Iron Man 3:  "Do you want an empty life?" After The Battle of New York (aka The Avengers), Tony Stark is a mess of stress and anxiety. He's an insomniac; what little sleep he does achieve is plagued with nightmares of wormholes & alien invaders. He spends the rest of his time tinkering in the basement, and alienating his all-too-understanding girlfriend. Shane Black takes the reigns from Jon Favreau and properly progresses the emotional chinks in Stark's armor - Robert Downey Jr is the master of character flaws and he brings the genius, billionaire, playboy philanthropist to his logical breaking point in this third and most successful Iron Man entry.

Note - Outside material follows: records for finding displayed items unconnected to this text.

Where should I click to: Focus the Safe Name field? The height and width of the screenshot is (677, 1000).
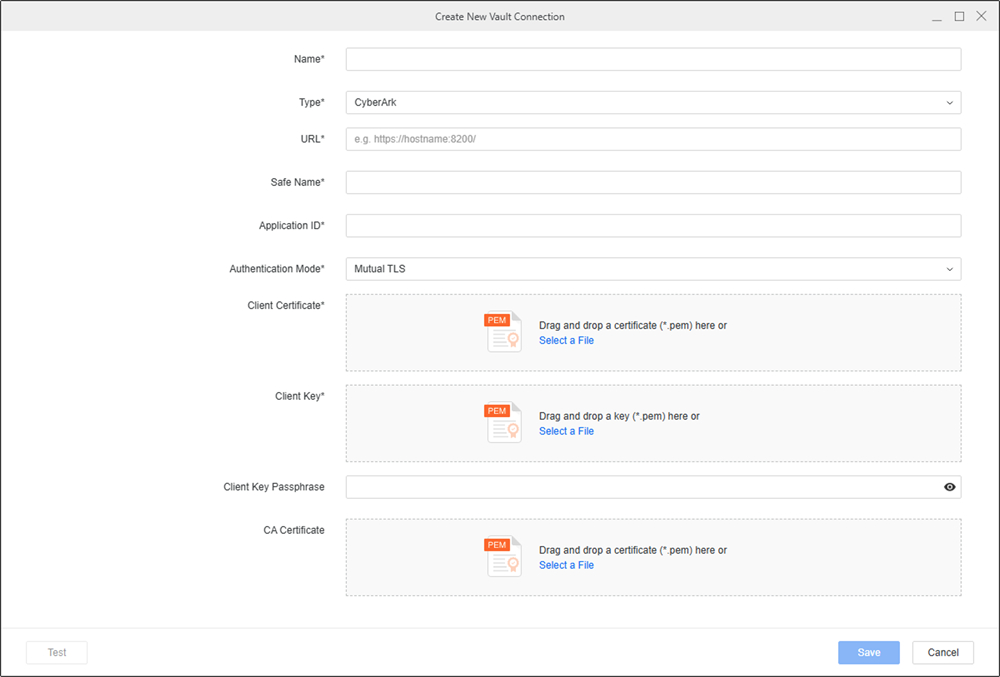(652, 182)
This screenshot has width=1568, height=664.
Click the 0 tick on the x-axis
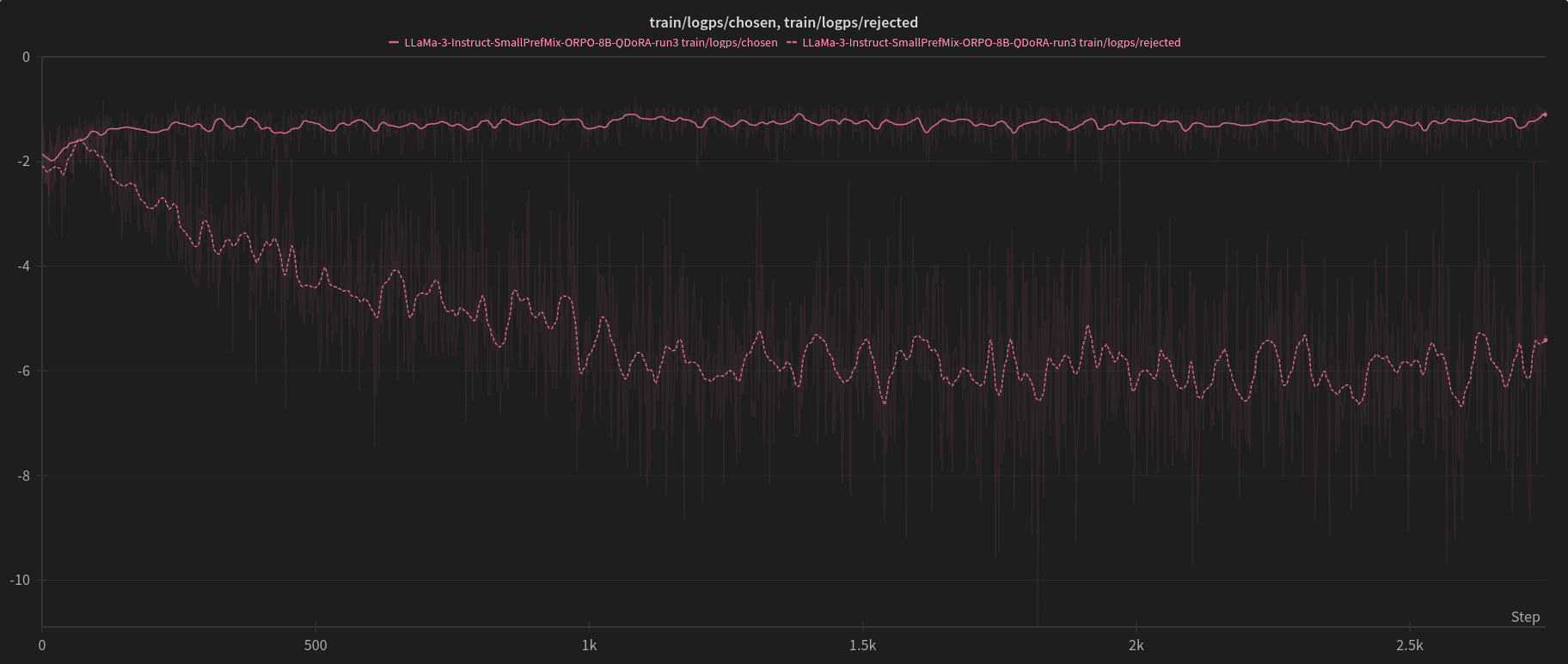coord(42,645)
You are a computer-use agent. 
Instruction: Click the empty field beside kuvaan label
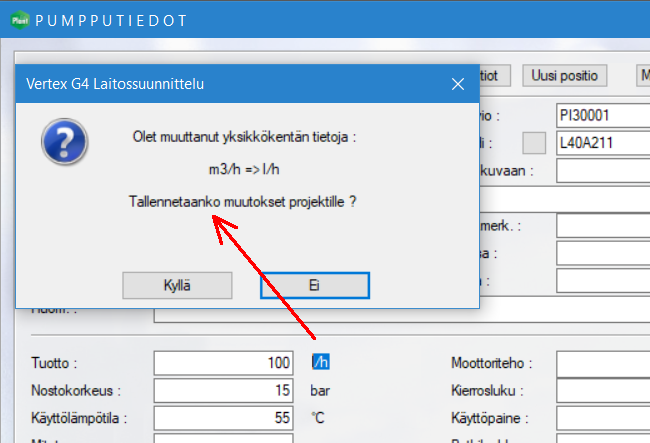(x=602, y=171)
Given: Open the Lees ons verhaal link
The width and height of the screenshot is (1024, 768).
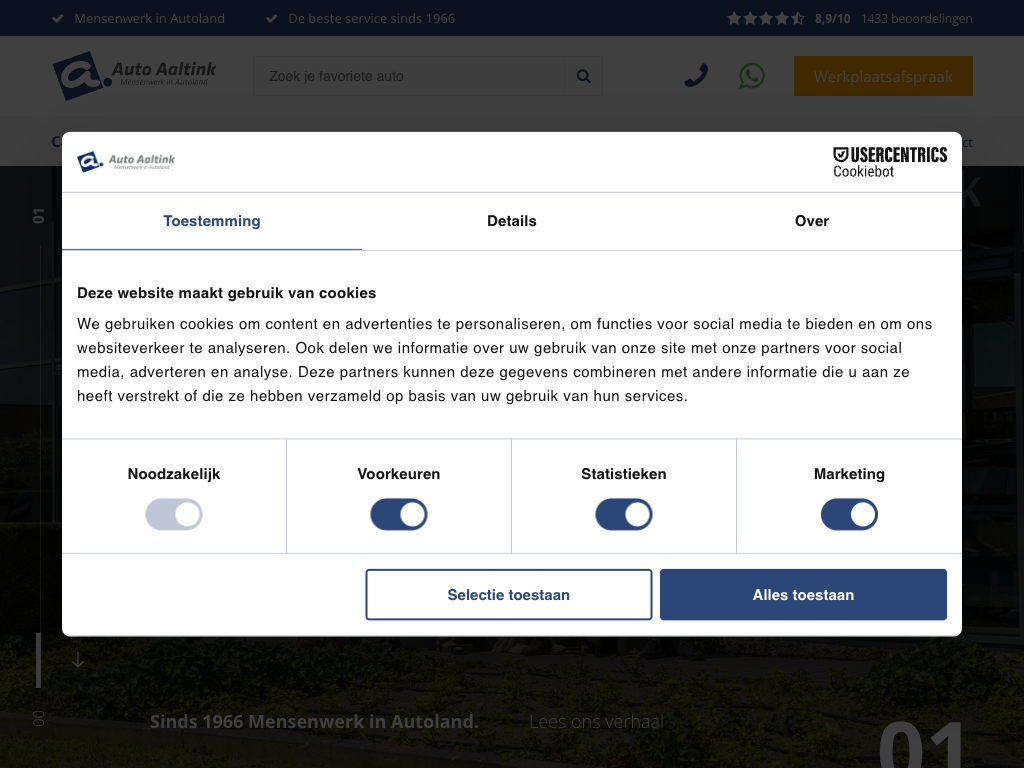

Really the only place to go after the apocalypse of The Avengers is inward - it's not go big or go home, it's take a beating and keep on ticking cinema. Stepping out of the silver age, Ben Kingsley's The Mandarin hates America & its fortune cookie lies, but the Marvel team cleverly sheds the yellow peril Fu Man Chu slander and makes room for Guy Pearce's demonic A.I.M CEO. Sam Rockwell's Justin Hammer might have been the funhouse mirror version of Tony Stark, but Pearce's Aldrich Killian is Stark's Anti-Christ. He doesn't quite steal the show from Kingsley's theatrics, but it's a pleasure to hate on Pearce. Iron Man 3 is not The Empire Strikes Back of the franchise. There is some serious brooding to help elevate the turmoil, but Shane Black puts in plenty of his patented banter. Whether he's bouncing off Happy Hogan, Gwyneth Paltrow, a bullied kid, or Don Cheadle, Tony Stark is scoring plenty of classic 80s chuckles. And speaking of Don Cheadle! His rebranded Iron Patriot finally gets some decent screentime, bracing his badass muscles and going back-to-back with Stark at the climax. He's earned a spot in Avengers 2 as far as I'm concerned, and I'm certainly ready for the next phase of Marvel: Thor 2, Cap 2, and the madness of The Guardians.  Bring it.